最近は統計とか、科学を駆使したものが多いですねよね。

野球の世界でも少し前に映画化もされて話題になった『マネー・ボール 』で話題を集めた セイバーメトリクスみたいなものが注目されておるわな。ただ、古い価値観の人が、こういうのを素直に受け入れられない気持ちはわからんでもない。

幸運や不幸が訪れると人間は不安にもなるし、不安を解消するために何かに理由を求めたくなる気持ちは、まあ理解できんこともない。ここでは安易に結論は出さないが、さまざまなものを勉強してみるといいじゃろう。

長くやっていれば、もう嫌になるぐらいつかない時もあるじゃろう。リーチをしてもツモしない。相手にリーチで追いかけられると一発でつかまされてロンされる。どれだけ上手い人でも不調に陥って、連続で4位を引き続ける。しかも、別に悪い打ち方をしているわけでもないのにじゃよ。

# # # #

課題 1 – 「You are a GUI」を含む行から「click(x=1574, y=485)」を含む行まで(両端を含む)のエントリについて、「Development」を「Production」に置き換えて再出力してください。ほかの箇所は変更せず、画像は出力から除外すること。

提供資料 –
# # # #

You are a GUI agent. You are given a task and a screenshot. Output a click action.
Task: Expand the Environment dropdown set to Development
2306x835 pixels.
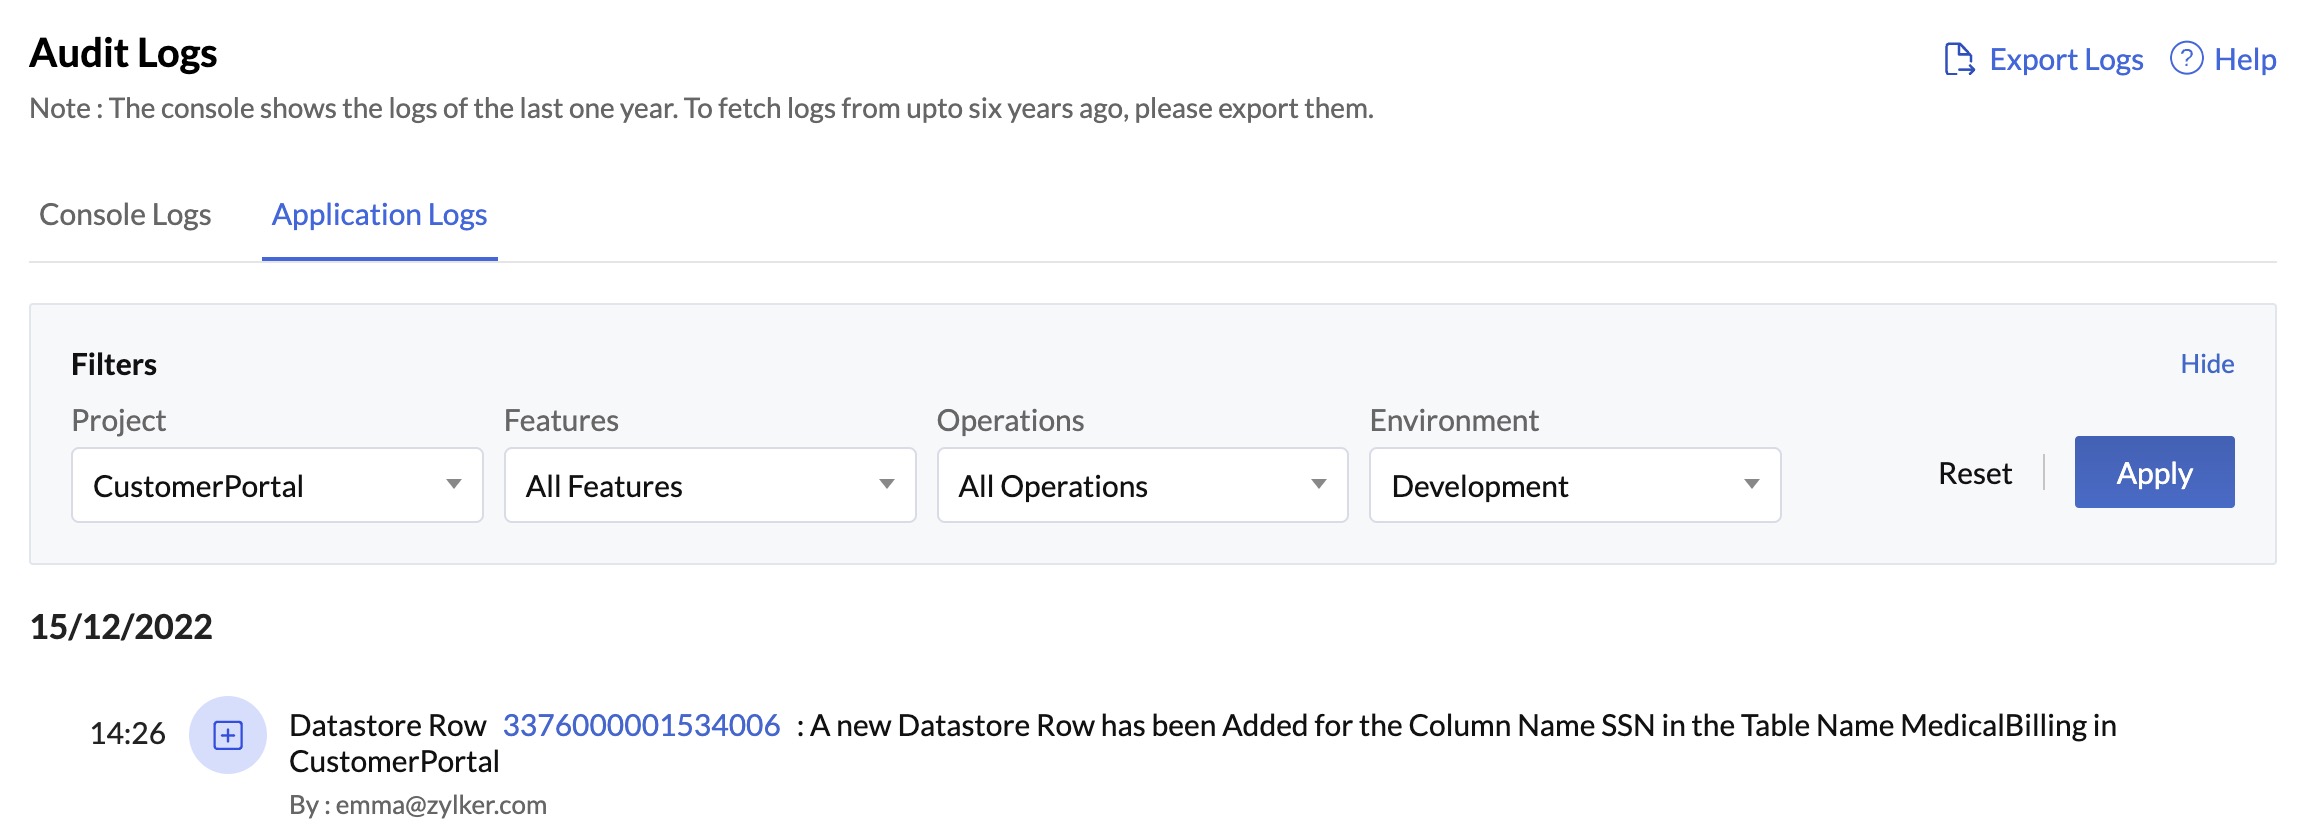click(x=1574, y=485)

# # # #

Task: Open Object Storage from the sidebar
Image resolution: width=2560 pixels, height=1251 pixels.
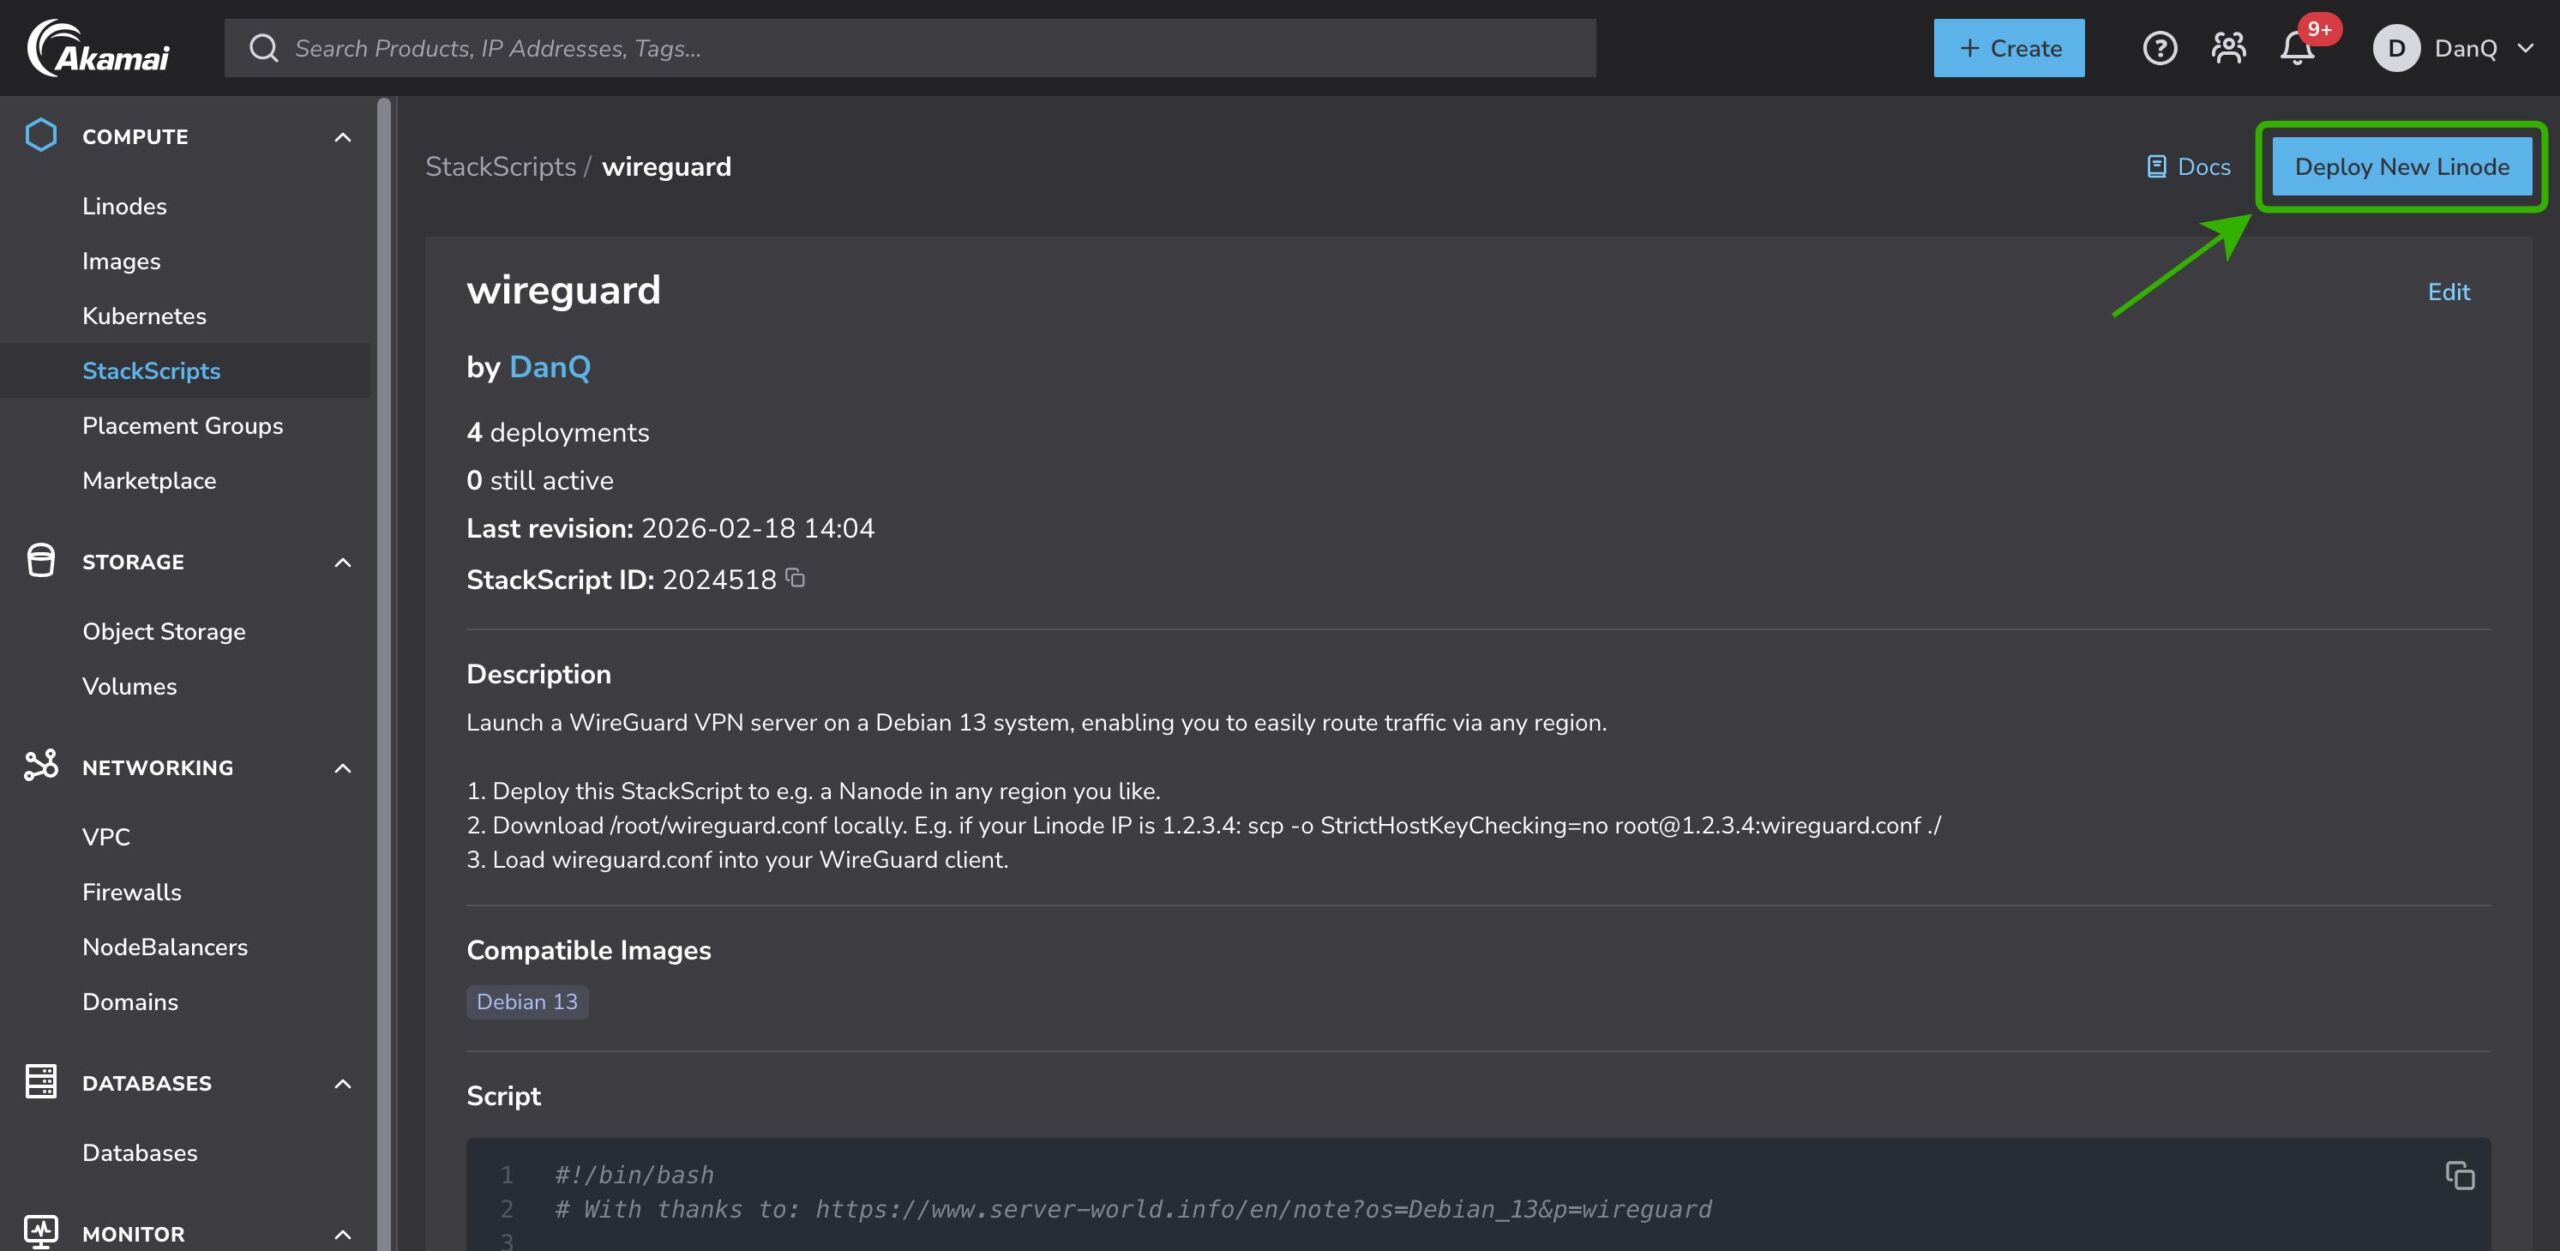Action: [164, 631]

# # # #

課題 2 – ページ抜粋から、「幸運や不幸が訪れると人間は不」から「いるわけでもないのにじゃよ。」まで(両端を含む)を一字一句変えずに抜き出してください。

完成解答 1 –
You are a GUI agent. You are given a task and a screenshot. Output a click action.
Task: Expand the Environment dropdown set to Production
2306x835 pixels.
click(x=1574, y=485)

完成解答 2 –
幸運や不幸が訪れると人間は不安にもなるし、不安を解消するために何かに理由を求めたくなる気持ちは、まあ理解できんこともない。ここでは安易に結論は出さないが、さまざまなものを勉強してみるといいじゃろう。

長くやっていれば、もう嫌になるぐらいつかない時もあるじゃろう。リーチをしてもツモしない。相手にリーチで追いかけられると一発でつかまされてロンされる。どれだけ上手い人でも不調に陥って、連続で4位を引き続ける。しかも、別に悪い打ち方をしているわけでもないのにじゃよ。